HN comments for: Difftastic, a structural diff tool that understands syntax

mlavrent

15 replies

4h2m

2024-03-21 14:23:14 UTC

I’m almost not sure why tools like git don’t ship with this as default. Been using difft for about a year now, and my main complaint is that it makes it hard to go back and use other diff tools when I don’t have difft available :).

I am curious if there’s been any work on _semantic_ diff tools as well (for when eg the syntax changes but the meaning is the same). It seems like an intractable problem in the general but maybe it’s doable and/or useful for smaller DSLs or subsets of some languages?

ruined

8 replies

3h45m

2024-03-21 14:40:29 UTC

I am curious if there’s been any work on _semantic_ diff tools as well (for when eg the syntax changes but the meaning is the same).

if you do this your difftool becomes a compiler

mlavrent

3 replies

3h29m

2024-03-21 14:56:25 UTC

Sorry, I should've been clearer.
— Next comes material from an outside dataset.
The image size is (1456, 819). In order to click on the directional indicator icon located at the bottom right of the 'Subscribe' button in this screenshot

I'm interested if there's any tool that does this kind of thing statically, without running the code. I guess a simple approach is to compile both programs and see if the generated code is the same, but I'd guess reasoning at the generated-code level will probably produce a lot more false positives (i.e. tool will report a change when there isn't one) than if you reason about the original program.

jerf

1 replies

1h54m

2024-03-21 16:30:49 UTC

This gets really hard, really fast. That is, yes, reasonably obviously doing this completely 100% accurately requires a solution to the halting problem, but even getting to "useful" is really really hard. Even the Haskell world doesn't try to solve the "equivalence of functions" problem, and it's even more complicated in imperative languages.
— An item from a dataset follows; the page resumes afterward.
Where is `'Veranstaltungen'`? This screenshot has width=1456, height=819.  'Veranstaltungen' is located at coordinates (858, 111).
You probably have a mental image of catching something really simple, and, yeah, "1 + 1" -> "2" is reasonably easy, but in reality there aren't a lot of those super easy changes. Most of the time there is something confounding the situation.
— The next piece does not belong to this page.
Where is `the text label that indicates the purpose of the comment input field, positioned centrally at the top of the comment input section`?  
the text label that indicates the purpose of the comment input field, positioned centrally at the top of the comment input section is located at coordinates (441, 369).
Truly neutral refactorings are pretty uncommon in their own right. You can see that when someone is discussing semantic versioning and pointing out that if you define a "major version" as "there exists at least one possible use of the code whose behavior will be changed as a result of this library change", almost any API change is automatically a major version change, which isn't really what anyone wants. E.g., in Python, the mere fact that introspecting on an object's methods will show one more method than it used to isn't really what we want a major version change for. In general, proving refactorings are actually 100% safe is equally difficult; even simple arithmetic changes can result in things overflowing at different times or in different ways, it's virtually impossible to rewrite an expression involving floats without the change being witnessable somehow, extracting a function could make it so that code that previously didn't overflow the stack now does, memory allocation changes can be the difference between OOMing and not and may interact with GC in unpredictable ways if you get really precise, etc.

kstrauser

0 replies

1h0m

2024-03-21 17:24:50 UTC

Here's a fun related article on Indistinguishability Obfuscation: https://cacm.acm.org/research/indistinguishability-obfuscati...

TL;DR verifying that 2 functions have the same output is really freaking hard.

brabel

0 replies

55m

2024-03-21 17:29:59 UTC

The Unison language (https://www.unison-lang.org/) knows how to compute whether the semantic meaning of the code has changed (though I don't think it's possible to get the actual diff to visualize it).

You can edit a function you've committed into the Unison code repo, and if you didn't change the semantics of the function, it's actually stored under the exact same hash... All places using the function refer to it by its hash, so nothing needs to be recompiled either, and no tests need to be rerun.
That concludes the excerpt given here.